[Consegna A]: Nel testo sulla musica che salva la vita, chi stava in piedi sulla batteria a mezzanotte?

[Testo estratto]:
⁂

Non so più quante volte ho letto di qualcuno a cui la musica ha salvato la vita. Avete presente? Musicisti tatuati che fanno le faccette sulle riviste con la carta patinata e una grafica un po’ così, di fianco l’intervista e uno risponde alla domanda con qualcosa tipo “Se non fosse per il punk rock sarei morto o in galera”. Quelle cose alla Rolling Stone, presente?
(che palle)
Ok, l’altra sera pensavo che in fondo è vero. Ero andato a vedere Johnny Mox, a mezzanotte lui era lì in piedi sulla batteria, nessun altro sul palco, e ci insegnava a fare il beatbox con quella faccia pulita da impiegato statale che ha. Ho pensato proprio distintamente “cazzo guardalo, la musica gli ha salvato la vita”. E che in fondo in quel momento la musica stesse salvando la vita anche a me, lì sotto al palco con un telefonino in mano a far la foto con l’angolatura giusta, 37 anni sulla groppa e un bicchiere di whisky torbato che il giorno dopo mi avrebbe dato l’emicrania. Ecco, quello che non trovi mai scritto su quelle riviste è che nel salvarti la vita la musica ne uccide altre centinaia, vite più felici e sciolte e meglio vestite e con meno pancia e meno mal di testa la domenica mattina. Qualcuno di quei punk rocker tatuati non avrebbe avuto alcun problema a fare l’assicuratore o il bancario e magari si sarebbe arrampicato sulla scala sociale e avrebbe fatto la carriera importante e ora starebbe trattando l’acquisto di qualche pezzo d’arte.

⁂

[Consegna B]: Riscrivi i record a partire dalla riga che contiene "Given: Tap the locked bookmark result icon", compresa, fino alla fine dei record, con "Click" sostituito da "Press" e tutto il resto invariato. Ometti le immagini.

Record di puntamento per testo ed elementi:
⁂

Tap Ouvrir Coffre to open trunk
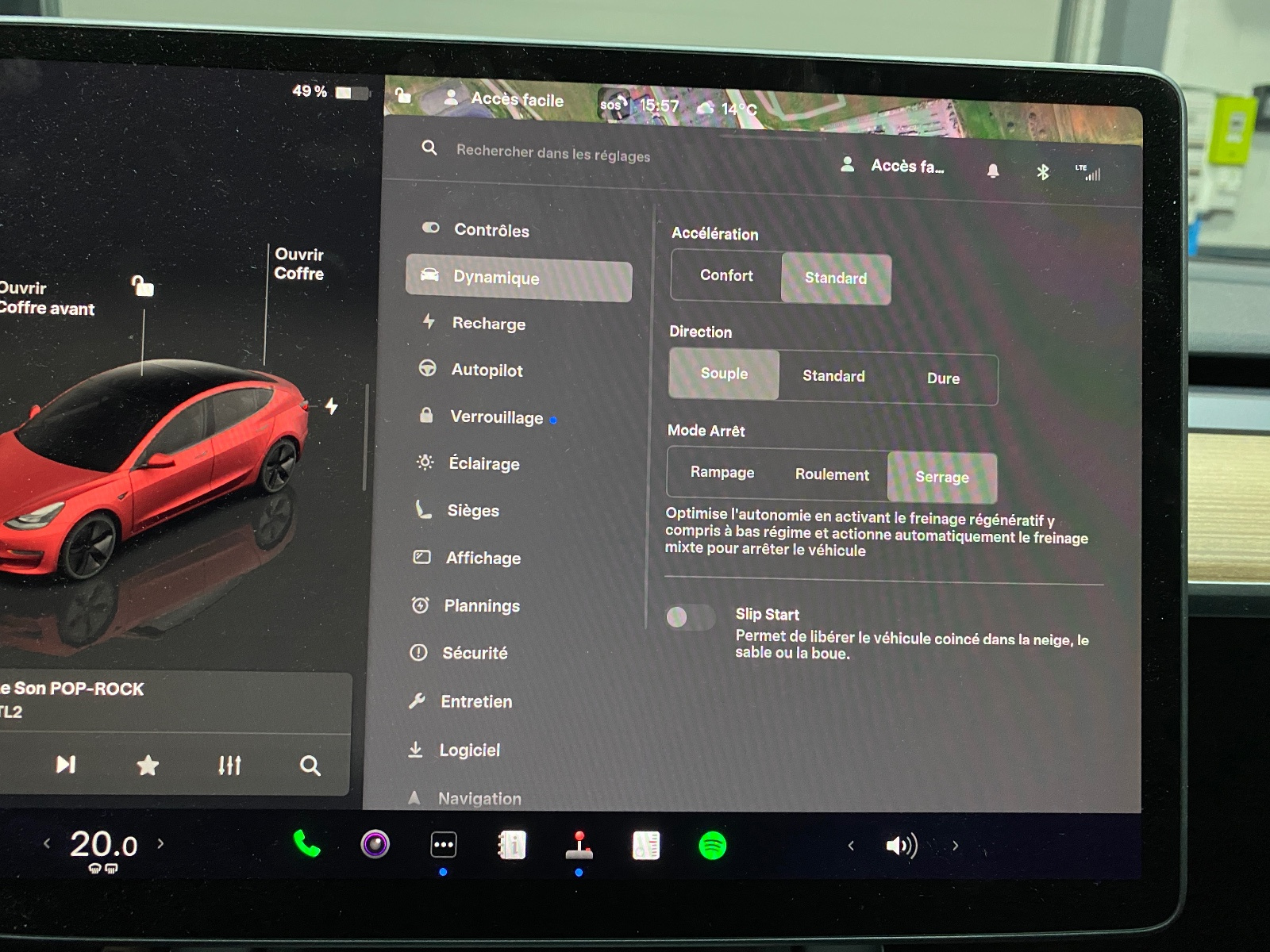[x=299, y=264]
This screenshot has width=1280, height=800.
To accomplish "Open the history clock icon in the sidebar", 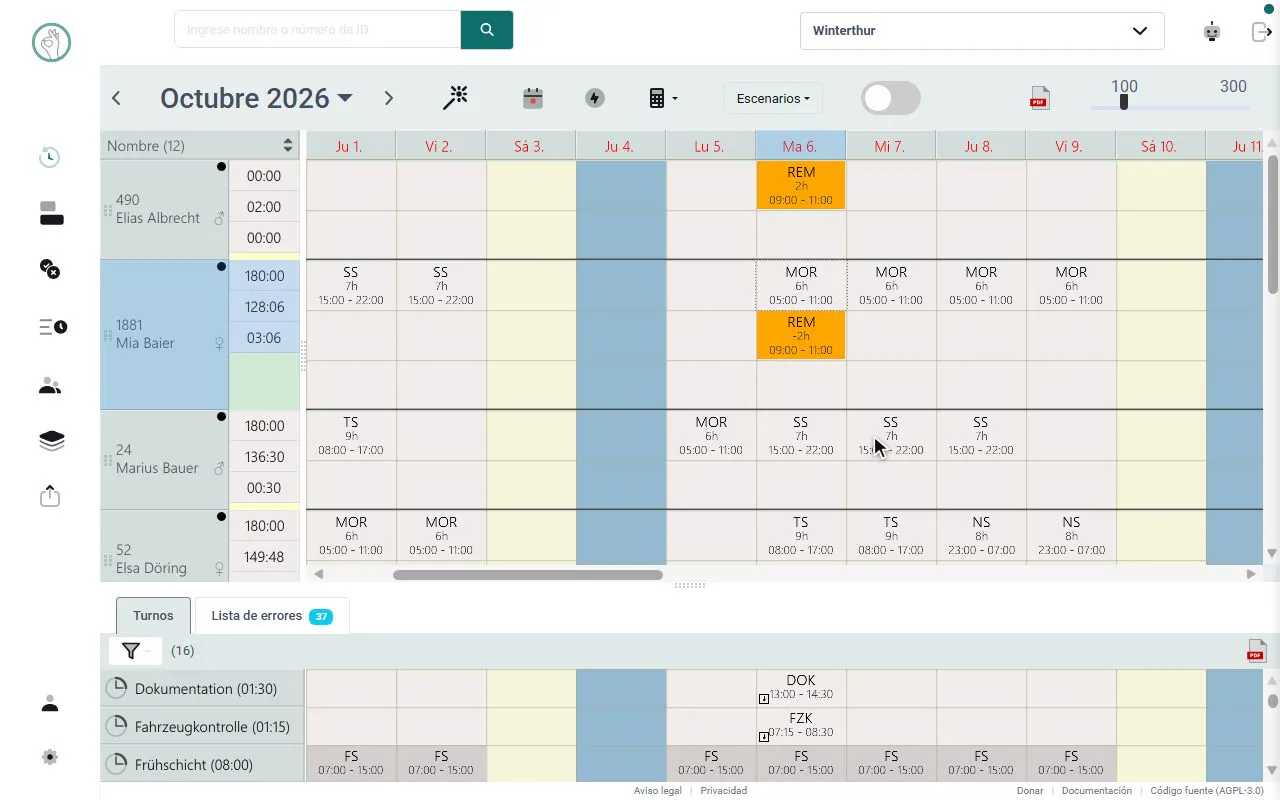I will pyautogui.click(x=50, y=157).
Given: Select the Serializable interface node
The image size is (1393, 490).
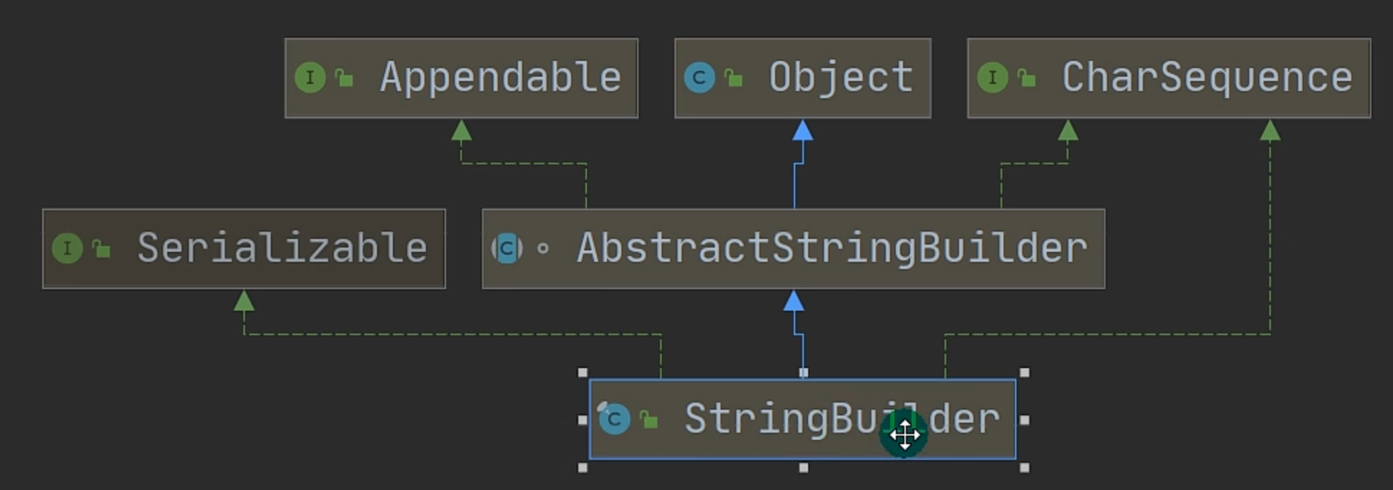Looking at the screenshot, I should (244, 248).
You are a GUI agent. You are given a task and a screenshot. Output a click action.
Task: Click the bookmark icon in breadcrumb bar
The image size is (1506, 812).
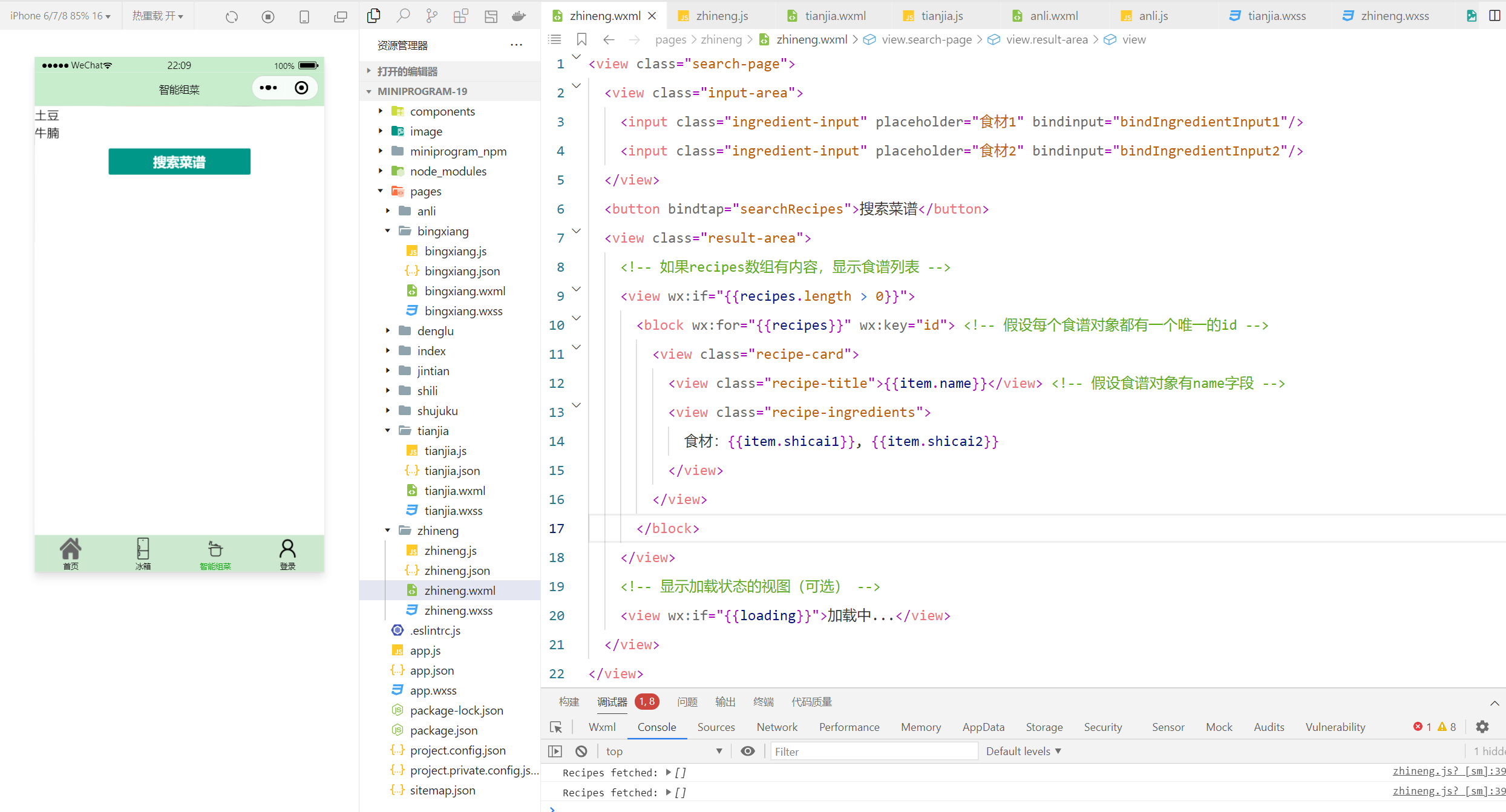[x=581, y=40]
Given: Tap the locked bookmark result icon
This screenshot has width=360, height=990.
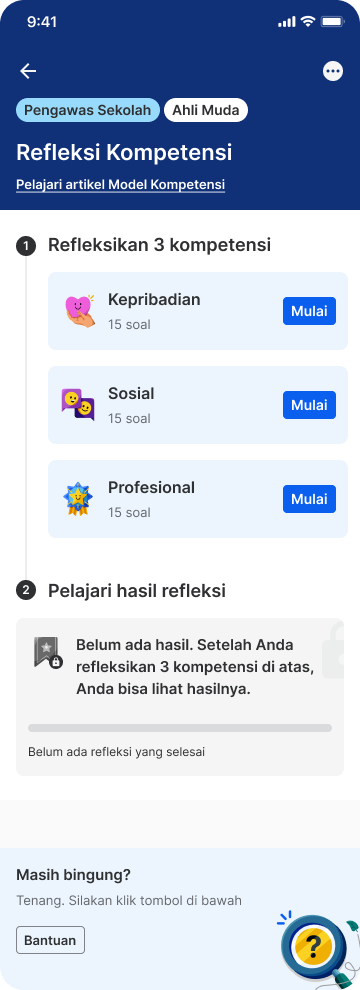Looking at the screenshot, I should (48, 653).
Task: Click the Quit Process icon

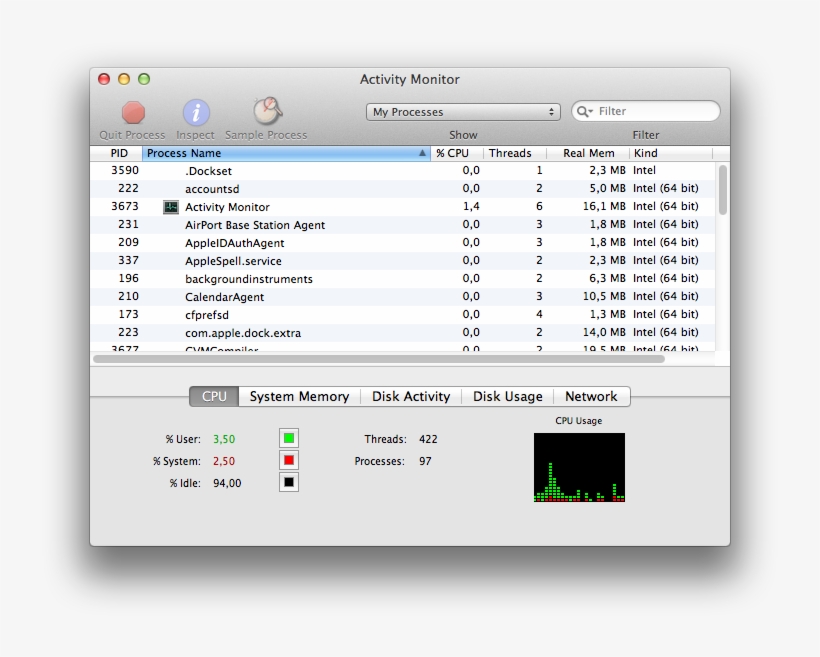Action: (131, 113)
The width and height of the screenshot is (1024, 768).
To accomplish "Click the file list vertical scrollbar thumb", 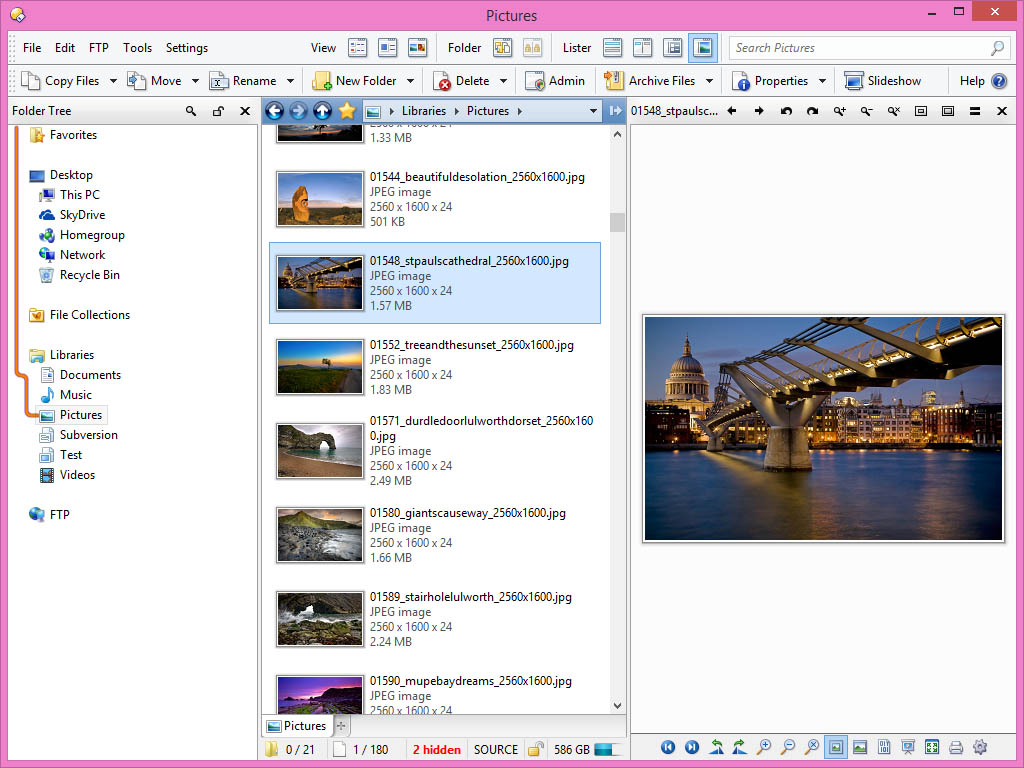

⁂

[Soluzione A]: Johnny Mox.

[Soluzione B]:
Given: Tap the locked bookmark result icon
This screenshot has width=360, height=990.
Looking at the screenshot, I should (48, 653).
Task: Press the Quit Process icon

Action: (131, 113)
The width and height of the screenshot is (1024, 768).
To accomplish "Press the file list vertical scrollbar thumb", 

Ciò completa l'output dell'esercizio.